Сама себе я казалась кулем муки, потому что не могла сделать ни одного движения. Меня положили на носилки и повезли в палату. Внезапно я встрепенулась, представила вдруг, что меня будут провозить по коридору, а я в одной сорочке… Я крикнула:
— Наташа, где мой халат? Не забудьте взять его.
Как я узнала потом, все засмеялись и удивились тому, что я прежде всего вспомнила о халате. Потом я находилась несколько часов без сознания, а когда очнулась (было уже 10 часов вечера), протянула руку к тумбочке, чтобы найти больничный стакан с водой. И вдруг рука наткнулась на мою домашнюю чашку с блюдцем. Эту чашку я сразу узнала и очень обрадовалась, думая, что лежу дома на своей постели. В один миг мне представились все знакомые предметы, находящиеся в моей комнате. Но потом я вспомнила операцию, перенесенную боль, вспомнила, что лежу в больничной палате: об этом ясно свидетельствовал специфический запах клиники. Значит, ничего домашнего здесь нет, кроме этой чашки. Но как она сюда попала? Очевидно, кто-то приходил, а быть может, и сейчас находится здесь, у моей постели. Действительно, ко мне подошла Мария Николаевна, как только заметила, что я очнулась, Я очень обрадовалась ей. Хотя в клинике все относились ко мне исключительно внимательно и тепло, но все же Мария Николаевна была своим, близким, сразу меня понимающим и в точности выполняющим мои просьбы человеком. Я стала просить ее, чтобы она не уходила сегодня.
— Нет, нет, не уйду, я специально пришла, чтобы быть возле вас ночью…
Через два дня мне стало лучше, но со мной все-таки находилась Мария Николаевна, а когда она уставала, ее сменял кто-нибудь из воспитательниц школы глухонемых, где я жила. Один раз днем, когда возле меня дежурила Мария Николаевна, взяли на операцию одну больную, у которой были камни в печени. Операцию ей производили под общим наркозом, а когда привезли в палату, она очнулась и, по-видимому, очень страдала. Мария Николаевна говорила мне, как эта больная кричала и металась по постели. Я понимала, что больная страдает, но я не представляла выражения ее лица, движений ее рук и всего бьющегося тела. Если до этого случая я раньше могла осмотреть кого-нибудь другого в подобном состоянии, то, безусловно, и страдания этой больной стали бы мне яснее. Но я с нею разговаривала еще до операции, и поэтому и сейчас она представлялась мне такой же спокойной и ласковой, какой была во время нашей беседы. Я представляла ее кровать, постель, руки. А вот если бы М. Н. не только рассказывала, но воспроизвела несколько движений бьющейся больной, тогда эта картина казалась бы более наглядной.
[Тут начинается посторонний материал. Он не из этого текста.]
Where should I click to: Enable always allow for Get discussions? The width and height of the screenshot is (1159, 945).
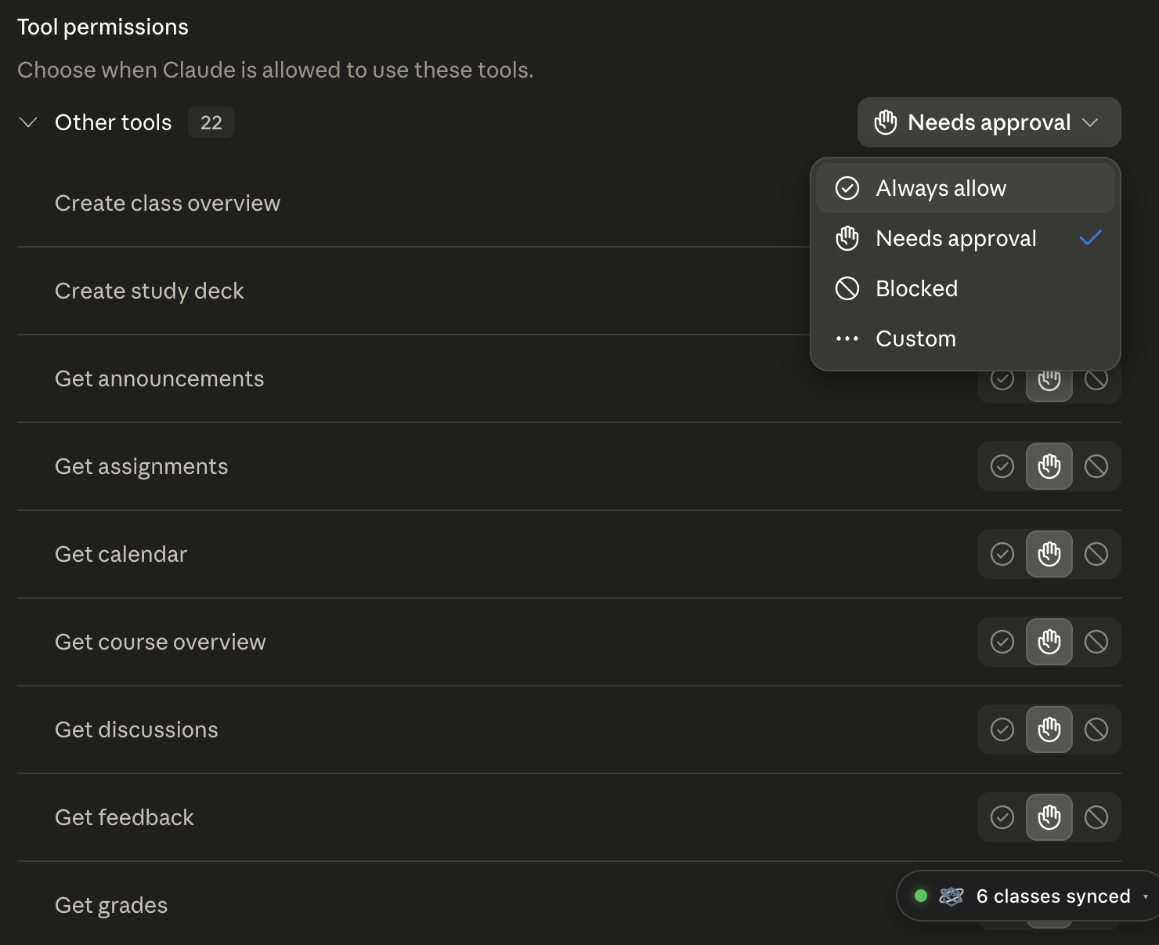tap(1002, 730)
Но нас окружали люди, и М. Н., естественно, не могла повторять движений больной или более подробно рассказывать о том, что происходило вокруг нас.
Я ведь могу представить себе страдания человека или животного, когда воспринимаю целый ряд движений того существа, к которому прикасаюсь. Припоминаю такой случай: я держала на коленях свою кошку Зару. Она вся замерла, выжидая удобный момент к прыжку, а я ее не пускала. Она все же прыгнула; я хотела на лету подхватить ее, она же перекувырнулась в воздухе и, по-видимому, неудачно упала на пол. Это падение причинило ей боль, потому что она замяукала и стала кататься по полу, продолжая кричать. Все это я наблюдала, следя за кошкой рукой, ощущала ее мяуканье и испытывала большую жалость к ней.
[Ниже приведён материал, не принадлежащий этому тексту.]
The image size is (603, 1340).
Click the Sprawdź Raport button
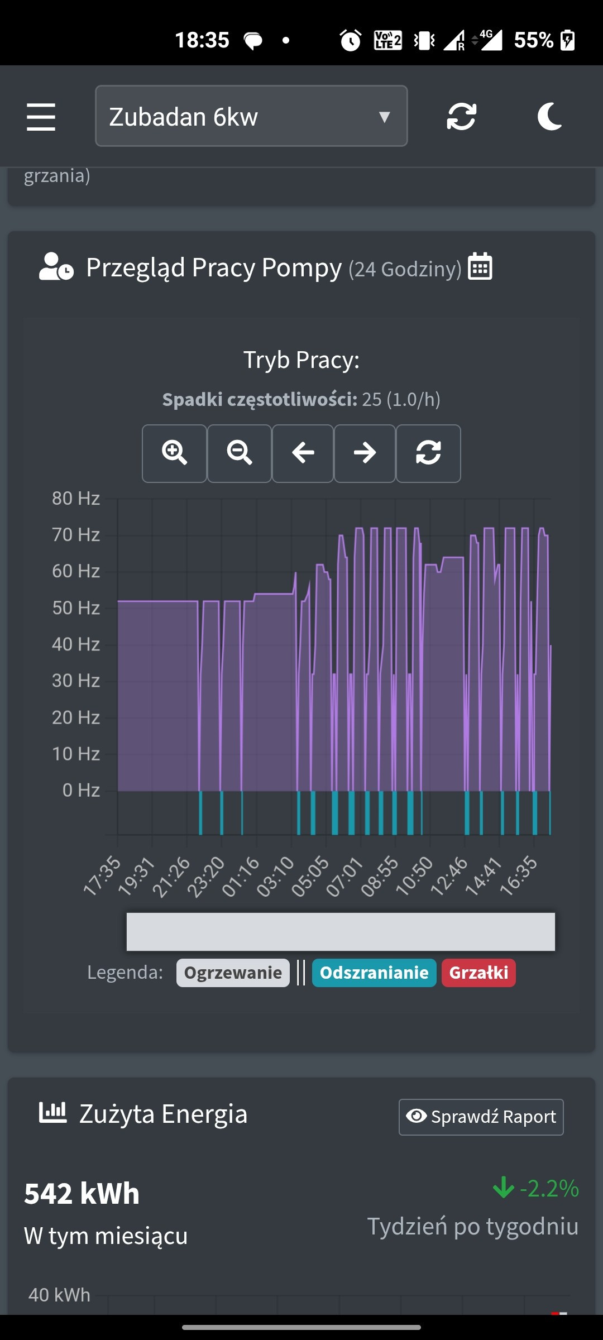pos(481,1117)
До самого вечера я помнила этот маленький эпизод, а когда легла спать и ко мне на постель прыгнула Зара, я живо представила себе всю дневную сценку, даже как бы ощутила на кончиках своих пальцев мяуканье кошки. Она же тем временем ласкалась ко мне, словно просила еще раз пожалеть ее…
Другой случай произвел на меня потрясающее впечатление. Я увидела одну девушку, которая во время войны попала под бомбежку и была ранена в голову. В результате ранения она ослепла. Рана долго не заживала, и девушка носила на голове повязку, под которой вместо кожи была как бы кора со струпьями, покрывавшими почти всю голову. Один раз раненая дала мне прикоснуться рукой к ее голове без повязки. После этого я представила себе ужасную картину, о которой кратко рассказала девушка.
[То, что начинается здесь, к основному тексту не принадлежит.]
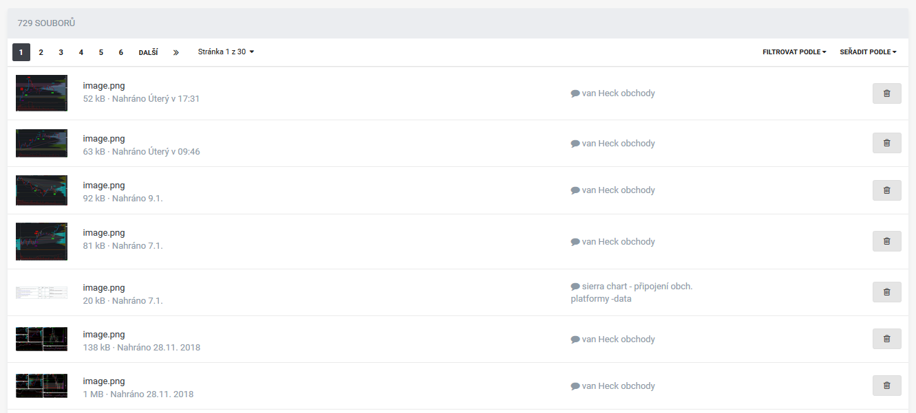Delete the 20 kB sierra chart image
The height and width of the screenshot is (413, 916).
886,292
В течение нескольких дней я почти ничего не ела, ибо все предметы, к которым я прикасалась, в том числе и пища, представлялись мне в виде головы, покрытой струпьями. Мне хотелось, сознаюсь откровенно, плакать, а образ девушки долгое время преследовал меня. Даже сейчас (6 лет спустя), когда я пишу эти строки, все представляется мне с поразительной ясностью, я как бы «вижу» эту девушку и чувствую себя очень нехорошо.